In one month, five young women were murdered in Bramley, Johannesburg, and Soweto. As a father myself this is a reality that I have difficulty with.
It is shocking to learn that one in every four women is physically abused and every six hours a woman is killed by her intimate or former intimate partner.
Shocking indeed, considering the fact that we live in one of the most liberal countries in the world, where women are supposedly protected by a full range of rights in the constitution – the right to life, dignity and privacy, among others. Freedom and democracy, however, mean nothing if one lives in fear.
Women in our society live in constant fear of their lives. Fear to go to work, fear to go for a morning jog, fear to pass by the taxi rank, fear to go to the shops at night. She is fundamentally scared to live.
While we welcome and appreciate the president and government’s call for violent acts against women to be declared priority crimes, the number of murders and people in jails warns us that a retributive approach to this subject has proven to be ineffective in deterring offenders from committing crimes.

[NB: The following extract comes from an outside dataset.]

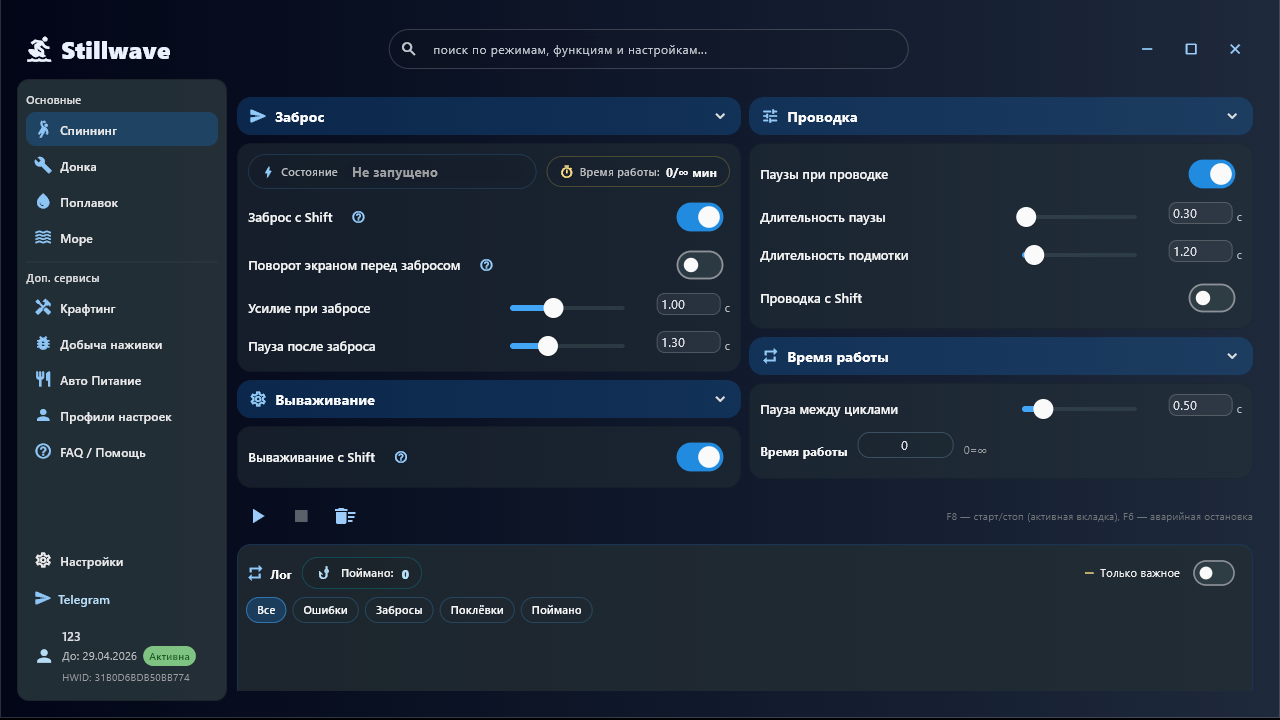Collapse the Время работы section chevron
Image resolution: width=1280 pixels, height=720 pixels.
1232,356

In this day and age, a more holistic and integrated approach is likely to yield sustainable results. The spate of xenophobia, racism, violent public protests and genderbased violence are symptoms that South Africa seems to be a country at war with itself.
This violence is damaging the very gains made by the transition from the apartheid era to democracy. Yet we seem to accept fatal male violence as an inevitability, not a conscious decision that a man has made to end a woman’s life.
This dangerous culture needs to change. Lest we wish to emulate femicide-riddled countries like Argentina, where 31 women are killed every hour, according to La Casa Del Encuentro’s report on femicide.
It is time that everyone stood up and said it is enough. Enough with the abuse, enough with the rape, enough with the name calling and enough with the violence. The place to start is within families and communities.
Families are primary spaces where notions of relations and gender are enacted. Unequal divisions between men and women, black and white and so on, are created at an early age within the family.
The Zulu proverb “umzungulu ugotshwa usemanzi” refers to focusing on the young generation and teaching them values and principles at an early age.
In light of everything happening in our society today, I find this proverb relevant. It is in family settings where ideas of masculinity and femininity are constructed and reinforced. It is therefore in the family where we should be focusing on changing problematic views on gender and subjugation of women.
The problematic views of men as dominant and disciplinarians produce unequal relationships between women and men.
There is, therefore, a need to integrate the gender equality aspect into family and community interventions or programmes.
We need to make sure that community programmes and interventions across all cultures send a clear message to all that women in this country have formal recognition as equal citizens.